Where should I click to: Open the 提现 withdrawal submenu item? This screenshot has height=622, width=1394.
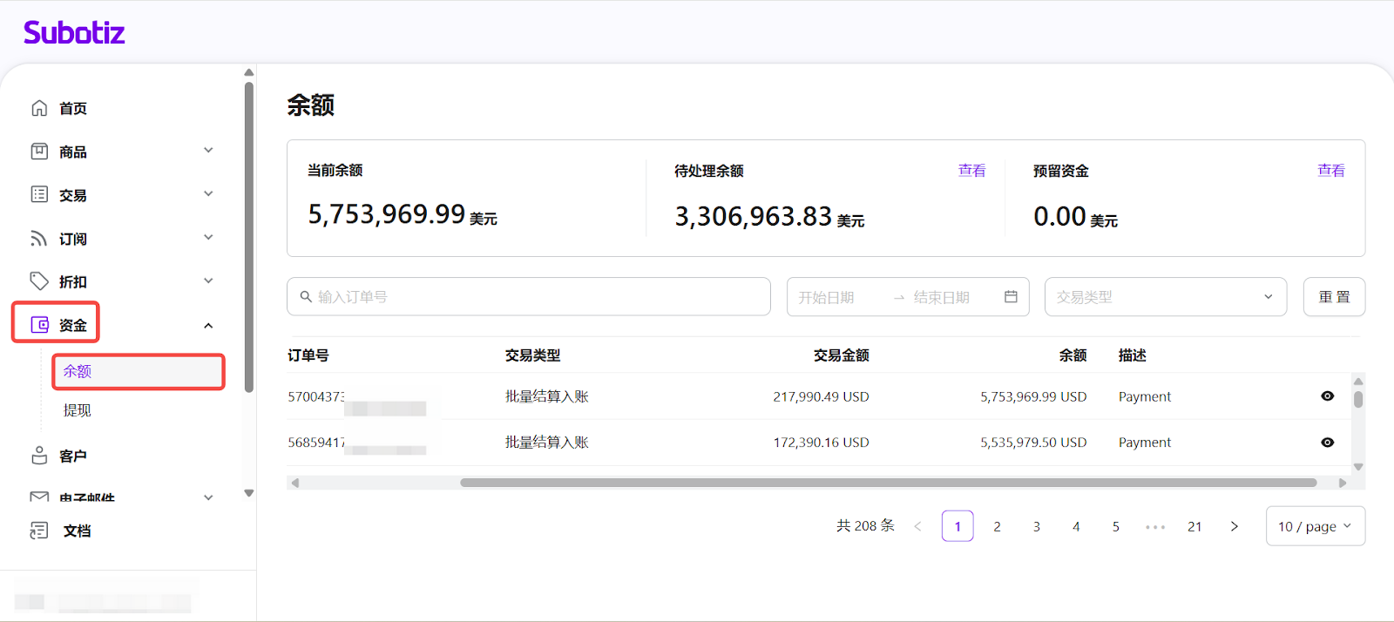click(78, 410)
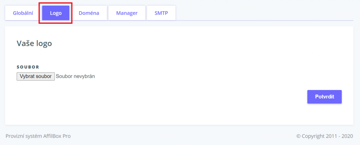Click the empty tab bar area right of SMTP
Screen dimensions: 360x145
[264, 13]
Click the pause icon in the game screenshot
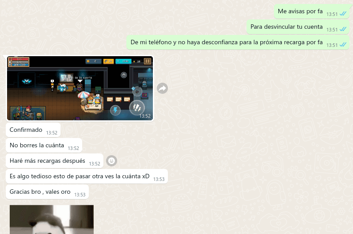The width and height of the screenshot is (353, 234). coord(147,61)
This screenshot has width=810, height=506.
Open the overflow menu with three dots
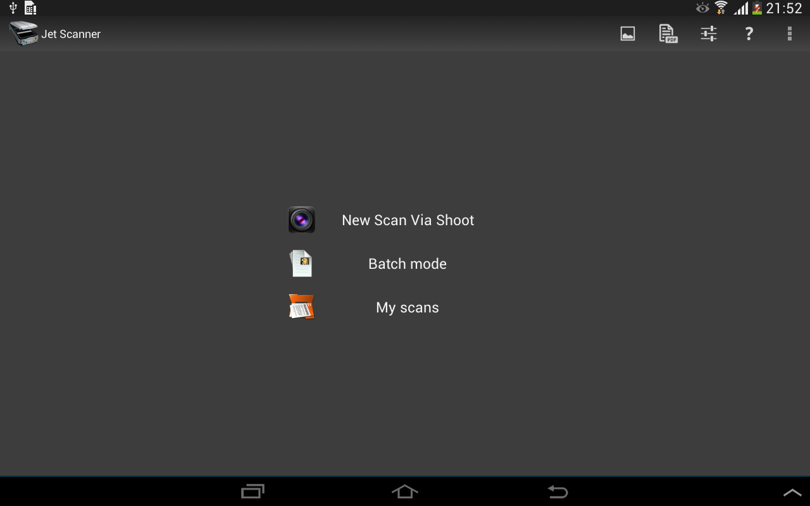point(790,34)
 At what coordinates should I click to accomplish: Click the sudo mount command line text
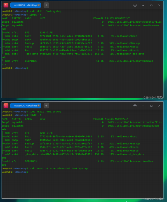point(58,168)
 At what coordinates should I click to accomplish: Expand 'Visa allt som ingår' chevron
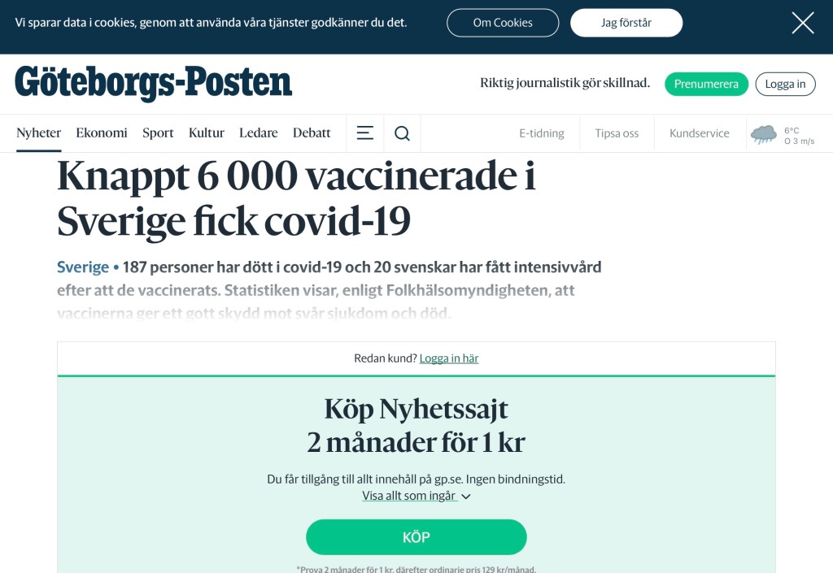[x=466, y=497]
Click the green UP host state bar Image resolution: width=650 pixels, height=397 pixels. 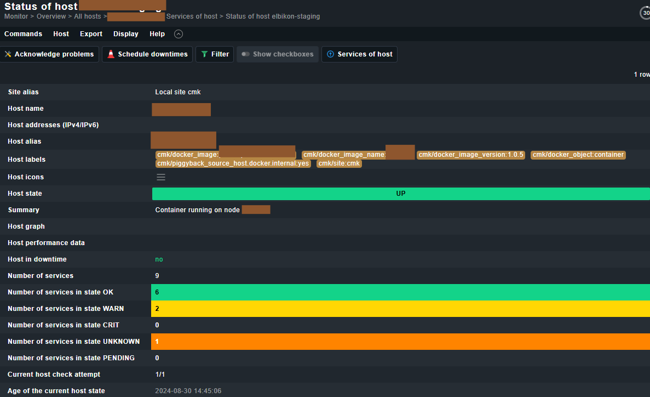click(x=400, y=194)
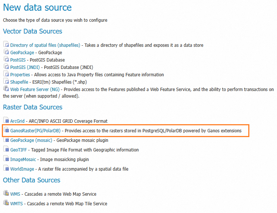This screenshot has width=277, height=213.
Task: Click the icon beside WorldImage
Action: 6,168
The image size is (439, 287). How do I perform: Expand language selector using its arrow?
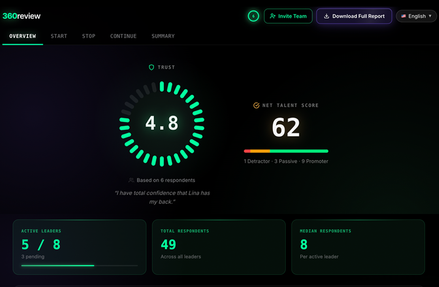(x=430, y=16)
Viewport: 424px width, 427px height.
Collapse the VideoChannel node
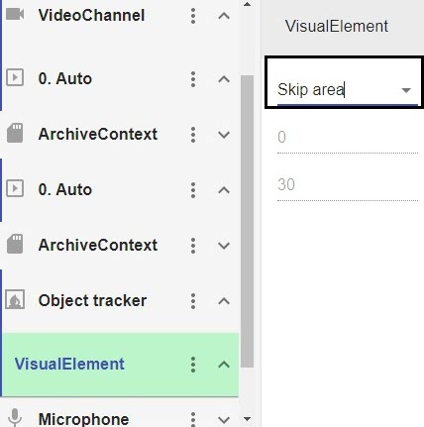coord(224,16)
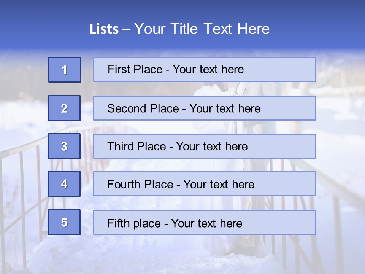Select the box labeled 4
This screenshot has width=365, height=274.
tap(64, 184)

* * * *

Give again, word for word, each line from the one holding "Viewport: 424px width, 427px height." through the end of the entries, and leave out any picture.

Viewport: 424px width, 427px height.
Collapse the VideoChannel node
coord(224,16)
Select the box labeled 4
This screenshot has width=365, height=274.
tap(64, 184)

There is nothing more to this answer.